I've had a particular difficult week this time around. After 3 years of being at the same work place, I sometimes wonder if I've finally hit my limit. Limit on hearing people complain about their job, the people they work with/for, complain about their pay, about their life, gossip, slander. I've felt downright shitty lately. My thoughts have been definitely on the unpleasant side these past few days...a lot of bitterness..many expletives..some yelling. And I'm starting to enjoy the idea of indifference much like my other coworkers have reveled in. I try to step back and snap myself out of this emotional rut I've allowed myself to jump into. It's hard. All I want to do is wallow in the lies of ungratefulness and hopelessness. It's incredibly short-sighted, I know. Selfish, too.
So, I can't help but think to myself...of all the weeks in the year...I feel like this before Good Friday & Easter. I mean...I've been pretty chipper overall at my job (by God's grace) - and not a fake kind. And I'd like to be even more genuinely joyful is this time of year. When I think about it more though... it's perfect timing. It's just this perfect reminder of how weak and sinful I am apart from Christ. How I only want to love on my terms. How, when it all boils down, I don't have any ability to be a good person apart from Christ. Apart from Him, all becomes merely a conditional love reacting to how people treat me or what they are like (in this case, the people at my work...are pretty mean and not afraid to show it).

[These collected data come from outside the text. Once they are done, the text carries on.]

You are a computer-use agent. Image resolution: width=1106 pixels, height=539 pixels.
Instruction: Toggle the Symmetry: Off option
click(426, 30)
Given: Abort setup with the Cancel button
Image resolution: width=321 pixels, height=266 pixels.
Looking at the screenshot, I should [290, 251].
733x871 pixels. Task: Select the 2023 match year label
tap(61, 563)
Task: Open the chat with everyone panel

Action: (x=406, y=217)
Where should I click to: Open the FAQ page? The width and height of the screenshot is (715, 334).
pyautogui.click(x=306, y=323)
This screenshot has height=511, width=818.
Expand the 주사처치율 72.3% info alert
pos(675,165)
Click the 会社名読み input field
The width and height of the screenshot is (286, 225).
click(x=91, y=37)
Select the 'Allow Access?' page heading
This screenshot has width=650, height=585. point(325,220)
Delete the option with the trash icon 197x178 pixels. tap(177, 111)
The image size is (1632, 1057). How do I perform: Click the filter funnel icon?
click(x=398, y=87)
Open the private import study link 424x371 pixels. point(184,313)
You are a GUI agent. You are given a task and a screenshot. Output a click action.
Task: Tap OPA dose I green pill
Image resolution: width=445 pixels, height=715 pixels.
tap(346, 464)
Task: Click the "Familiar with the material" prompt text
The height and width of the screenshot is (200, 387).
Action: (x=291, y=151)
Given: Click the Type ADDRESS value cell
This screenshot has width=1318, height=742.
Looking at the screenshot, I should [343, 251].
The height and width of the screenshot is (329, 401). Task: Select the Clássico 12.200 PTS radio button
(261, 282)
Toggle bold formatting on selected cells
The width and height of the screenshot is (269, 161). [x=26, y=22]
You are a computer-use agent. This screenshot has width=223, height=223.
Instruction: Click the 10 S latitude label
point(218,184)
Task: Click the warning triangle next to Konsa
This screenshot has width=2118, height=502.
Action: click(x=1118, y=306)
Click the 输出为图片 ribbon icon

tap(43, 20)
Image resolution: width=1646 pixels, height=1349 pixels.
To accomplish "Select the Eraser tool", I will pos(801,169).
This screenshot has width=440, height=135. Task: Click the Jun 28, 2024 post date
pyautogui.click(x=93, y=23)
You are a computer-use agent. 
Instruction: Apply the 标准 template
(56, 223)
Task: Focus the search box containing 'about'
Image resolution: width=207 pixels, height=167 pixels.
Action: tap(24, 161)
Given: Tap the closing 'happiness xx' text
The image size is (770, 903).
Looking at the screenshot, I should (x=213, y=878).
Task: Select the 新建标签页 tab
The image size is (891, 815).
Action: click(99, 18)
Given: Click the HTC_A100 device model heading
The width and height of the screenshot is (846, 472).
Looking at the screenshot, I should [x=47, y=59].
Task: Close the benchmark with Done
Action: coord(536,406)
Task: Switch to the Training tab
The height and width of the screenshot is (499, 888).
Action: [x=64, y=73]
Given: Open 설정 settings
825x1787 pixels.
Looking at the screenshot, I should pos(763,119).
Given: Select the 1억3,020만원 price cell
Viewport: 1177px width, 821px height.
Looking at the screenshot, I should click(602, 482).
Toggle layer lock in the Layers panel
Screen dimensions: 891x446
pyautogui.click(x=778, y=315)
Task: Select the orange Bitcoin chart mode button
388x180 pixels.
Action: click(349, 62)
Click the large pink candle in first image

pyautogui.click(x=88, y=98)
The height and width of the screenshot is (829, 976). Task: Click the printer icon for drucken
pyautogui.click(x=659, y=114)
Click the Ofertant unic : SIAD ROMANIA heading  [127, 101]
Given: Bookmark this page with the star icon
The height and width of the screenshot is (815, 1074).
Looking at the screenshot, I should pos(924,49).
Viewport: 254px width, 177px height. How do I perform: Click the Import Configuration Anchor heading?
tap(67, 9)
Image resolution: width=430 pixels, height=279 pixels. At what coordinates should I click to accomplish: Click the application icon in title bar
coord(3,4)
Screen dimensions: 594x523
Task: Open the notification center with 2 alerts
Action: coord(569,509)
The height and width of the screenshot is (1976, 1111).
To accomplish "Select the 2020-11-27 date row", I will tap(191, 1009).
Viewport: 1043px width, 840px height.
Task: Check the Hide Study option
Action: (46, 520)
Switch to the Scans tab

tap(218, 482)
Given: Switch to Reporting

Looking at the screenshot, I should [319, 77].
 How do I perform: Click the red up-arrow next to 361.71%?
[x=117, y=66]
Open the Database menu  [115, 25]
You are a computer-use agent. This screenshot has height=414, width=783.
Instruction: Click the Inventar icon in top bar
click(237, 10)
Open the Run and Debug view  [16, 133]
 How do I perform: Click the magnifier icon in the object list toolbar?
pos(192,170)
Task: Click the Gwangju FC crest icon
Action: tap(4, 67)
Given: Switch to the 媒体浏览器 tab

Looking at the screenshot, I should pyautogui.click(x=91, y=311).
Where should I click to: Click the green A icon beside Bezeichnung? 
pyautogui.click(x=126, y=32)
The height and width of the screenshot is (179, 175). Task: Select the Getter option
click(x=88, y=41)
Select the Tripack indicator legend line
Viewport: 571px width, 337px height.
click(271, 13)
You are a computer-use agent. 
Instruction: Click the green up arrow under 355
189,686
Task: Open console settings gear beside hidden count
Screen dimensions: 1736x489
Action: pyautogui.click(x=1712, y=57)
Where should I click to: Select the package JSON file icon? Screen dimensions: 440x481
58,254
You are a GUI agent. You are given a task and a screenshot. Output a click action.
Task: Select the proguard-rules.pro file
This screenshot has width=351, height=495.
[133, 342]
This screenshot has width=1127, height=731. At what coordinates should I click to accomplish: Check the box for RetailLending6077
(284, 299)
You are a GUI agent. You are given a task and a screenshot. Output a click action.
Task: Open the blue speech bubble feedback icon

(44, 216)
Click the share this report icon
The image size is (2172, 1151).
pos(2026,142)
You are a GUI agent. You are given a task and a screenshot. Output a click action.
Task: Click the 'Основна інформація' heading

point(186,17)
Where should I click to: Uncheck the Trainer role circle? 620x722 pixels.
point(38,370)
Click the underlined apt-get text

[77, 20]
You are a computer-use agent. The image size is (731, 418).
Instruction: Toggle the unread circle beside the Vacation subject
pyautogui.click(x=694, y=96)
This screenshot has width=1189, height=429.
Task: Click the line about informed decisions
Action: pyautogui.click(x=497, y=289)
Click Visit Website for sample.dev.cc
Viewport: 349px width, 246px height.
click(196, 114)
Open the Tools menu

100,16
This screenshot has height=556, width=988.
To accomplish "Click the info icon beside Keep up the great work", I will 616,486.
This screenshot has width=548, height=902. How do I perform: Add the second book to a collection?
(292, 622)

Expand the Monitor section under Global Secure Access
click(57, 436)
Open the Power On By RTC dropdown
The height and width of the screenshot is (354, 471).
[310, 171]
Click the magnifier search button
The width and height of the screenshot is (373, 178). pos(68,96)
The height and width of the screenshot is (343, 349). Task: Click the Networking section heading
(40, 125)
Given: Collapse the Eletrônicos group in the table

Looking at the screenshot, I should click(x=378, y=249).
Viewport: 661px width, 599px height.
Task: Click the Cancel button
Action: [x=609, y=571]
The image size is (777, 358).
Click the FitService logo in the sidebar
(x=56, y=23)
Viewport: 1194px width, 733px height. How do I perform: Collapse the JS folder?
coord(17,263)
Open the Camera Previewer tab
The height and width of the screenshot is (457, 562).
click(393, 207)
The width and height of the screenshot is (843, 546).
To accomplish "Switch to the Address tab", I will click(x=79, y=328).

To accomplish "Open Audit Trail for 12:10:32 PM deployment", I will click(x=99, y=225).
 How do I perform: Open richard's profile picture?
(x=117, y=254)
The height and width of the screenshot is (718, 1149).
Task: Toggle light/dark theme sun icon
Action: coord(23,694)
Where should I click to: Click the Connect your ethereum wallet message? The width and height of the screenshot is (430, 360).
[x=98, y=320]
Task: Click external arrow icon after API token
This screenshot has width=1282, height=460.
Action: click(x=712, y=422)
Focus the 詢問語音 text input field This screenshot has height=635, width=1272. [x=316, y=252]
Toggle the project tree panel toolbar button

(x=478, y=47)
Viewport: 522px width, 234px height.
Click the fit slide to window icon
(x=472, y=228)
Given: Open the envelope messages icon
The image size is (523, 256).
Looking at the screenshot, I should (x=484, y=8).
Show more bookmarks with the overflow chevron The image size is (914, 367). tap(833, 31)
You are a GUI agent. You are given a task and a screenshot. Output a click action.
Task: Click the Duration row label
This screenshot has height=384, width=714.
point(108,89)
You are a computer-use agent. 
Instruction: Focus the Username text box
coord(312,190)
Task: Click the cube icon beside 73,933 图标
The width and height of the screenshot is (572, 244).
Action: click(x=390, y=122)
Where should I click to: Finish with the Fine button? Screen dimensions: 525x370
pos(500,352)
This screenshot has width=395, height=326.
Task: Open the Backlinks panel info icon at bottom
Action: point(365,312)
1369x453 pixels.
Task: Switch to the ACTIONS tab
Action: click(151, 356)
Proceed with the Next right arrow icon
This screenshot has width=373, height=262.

I'm so incredibly thankful for His sacrifice on the cross. I'm so thankful that He had the power to overcome death and resurrect. All this..so that I may know Him...and not have to be who I am without Him.
Friday, December 24, 2010
Hello Nostalgia
Hello Chicago. It's been a while. I stumbled upon several several snail mail letters from 1993-2002. I read many of them and was blown away by many things:
-the # of people I kept in touch with
-at least one significant person in my life that I have managed to forget existed..wow
-how long some of the letters were that I received from people I feel I hardly know now
-how i managed to lose touch with most of them
I'm not wide awake....pondering all these things. Wondering how things ended with certain friends...whose letter was last...why we stopped writing...did we just forget? Did we e-mail and then stop e-mailing? There were a few people I corresponded with and forgot how extensive our correspondence was?! That is, if you asked me today if I'd ever known that person...I'd say yes, we were friendly...and would've completely forgotten the long letters we apparently wrote to each other. Wow..aging is so WEIRD. Honestly though, I do wonder if it's just a combination of things. Like the fact that I was pretty depressed for most of high school and the first half of college. Did I got into a deep whole of self-absorption and just forget many of the people surrounding me?
Many of the people I once corresponded with were fellow TAF campers. Now while I know it's not very interesting to you to read about this, it's kind of helpful for me to write it out. Plus, the idea is that it'll get me tired.
TAF ..taiwanese american foundation. The greatest place on earth. The place where I could be "me". And feel wholly accepted and loved. The place where I felt all my true friends were and came from...where I felt understood. This is what TAF was to me for a long time. Every year from 1993 until around 2000, my heart would ache from missing TAF and the people there. I was utterly obsessed with this place. If you ask most TAFers, they really do feel what I described earlier in this paragraph. It did change for me eventually. It didn't happen once I committed my life to Christ in 1998, but was a gradual change.
I think it started to happen when I was reading one of my good friend's blog about how she felt that Christianity was being shoved in her face at TAF. I think the thing that most affected me was when she talked about the way people signed their names in the yearbooks..with the heart and cross inside (I used to sign my name that way). This is a friend I corresponded via snail mail a lot mind you. Anyway, it started this whole controversy at TAF about religious tension...discomfort, etc. My world changed at that point. I think I suddenly started to realize that TAF was just like the world I had isolated it from. To me, it became the last thing from safe. To me, it became another place where I had to censor myself...especially now that I was Christian. I know it doesn't sound like a big deal...but it was for me since for so long I had considered TAF the safest place in the world for several years.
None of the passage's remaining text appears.